And whether this love is between a man and a woman or between a man and a man or a
woman and woman as in the case of Duffy, we do not know the exact context but then, we
understand relationship is built by giving gifts and what kind of gift we give to different kinds
of relationships is a question on the cultural practice.

(Refer Slide Time: 12:17)

We have some poetic devices. As you mentioned earlier, feminist poetry cannot be dismissed
simply because they have an agenda to promote feminist ideas. They also have certain
beautiful poetic qualities. We find many of them in Duffy's poems.
First, we have this negation, not a red rose or a satin or a satin heart. We have a refrain, I give
you an onion. This is repeated twice in line number 2 and 13.We have a metaphor in, a moon
and the promise of light, in line number 2 and 3. We have similes in line number 5 and 8 like,
like the careful undressing of love, like a lover.
And then we have metaphor in, a wobbling photo of grief; a picture of grief, photograph of
grief, in line number 10. Then again, we have this negation as we have in line number 1, not a
cute card or kissogram, in line number 12. Then we have metaphors in onion kiss or onion
lipstick. Then we have this onion wedding ring. That entire tone of the poem is casual as this
is indicated through if you like.

(Refer Slide Time: 13:32)

Let us now discuss rhyme, rhythm, and meter here in this poem. This is a free-verse poem
and so, we do not have much end rhyming. We have some rhythm that is, iamb and trochee.
They are alternating in this poem and we have some variation from one syllable line to
eleven-syllable line in this poem.
Then, in general, we have trimeter in this poem. This looks dominant. Caesura is not used in
this poem, that means, we have to ask this question why is caesura absent. That means, there
is no break-in thought process or communication; actually, the emotions flow straight. We
have some enjambment and end-stopped line in this poem.
We have some extract here.

“I give you an onion,
its fierce kiss will stay on your lips,
possessive and faithful
as we are, for as long as we are.

This enjambment, we can see, after faithful as we are, and full stop at the end of this last line.

(Refer Slide Time: 14:38)

Let us see the overall impression we have of this poem. This is an unconventional
postmodern and post-feminist love poem from a woman to a man on a Valentine Day. The
speaker does not offer a red rose, a velvet heart, a cute card, nor a kissogram. Instead, she
gives a tear bringing onion to make a picture of grief of the lover.
The onion will stay with the lover like the wedding ring of the onion peels. When the lover
cuts onion with a knife, its smell will stay with his fingers and also, the knife. The negative
syntax and the images of the onion gift create a current of love in the 21st century. The
unconventional images and the free verse form ensure the voice of the autonomous f eminist
self in this poem.
(Refer Slide Time: 15:30)

We have attempted an interesting visual reading of Valentine. Not a red rose, not a satin but I
give you a gift of onion. A moon wrapped in a brown paper. A wobbling photo of grief and a
wedding ring. If you look at these pictures, we form an impression of this poem visually.
That is why we have put all these pictures together.
(Refer Slide Time: 16:02)

Now, let us move on to the next poem “Syntax.” It is a sonnet with 14 lines. As usual, we
have omitted some lines for copyright reasons. Now, let us read the poem.

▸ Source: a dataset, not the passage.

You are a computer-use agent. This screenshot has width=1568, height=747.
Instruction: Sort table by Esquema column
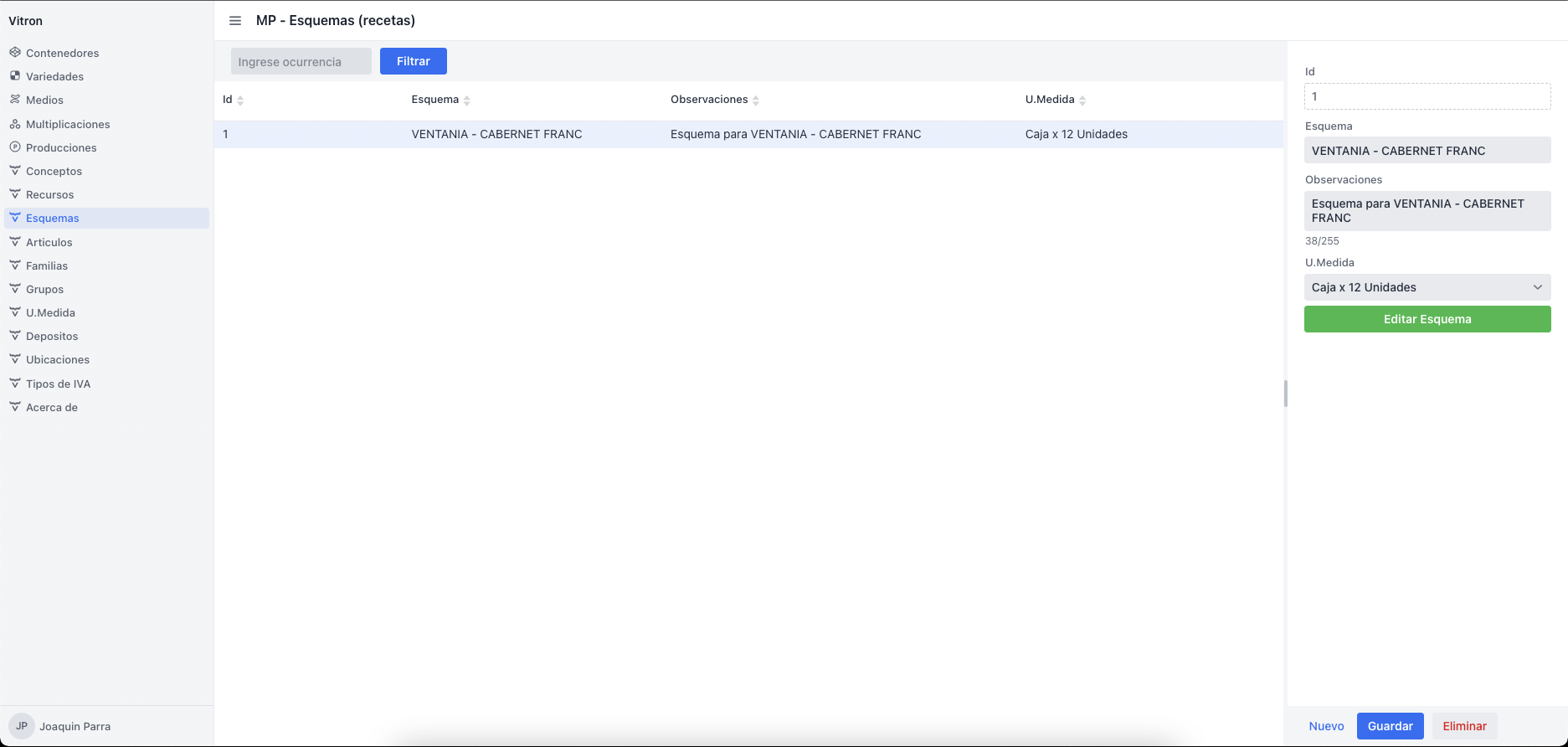(x=466, y=100)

“I want to call you thou, the sound
of the shape of the start
of a kiss - like this, thou-“

In lines 4 to 9, the speaker wants to say, I love thee and not I love you, though the context of
love is indeterminate. Let us continue.

“and to know in my lips 10
the syntax of love resides,
and to gaze in thine eyes.
Love’s language starts, stops, starts;
the right words flowing or clothing in the heart.”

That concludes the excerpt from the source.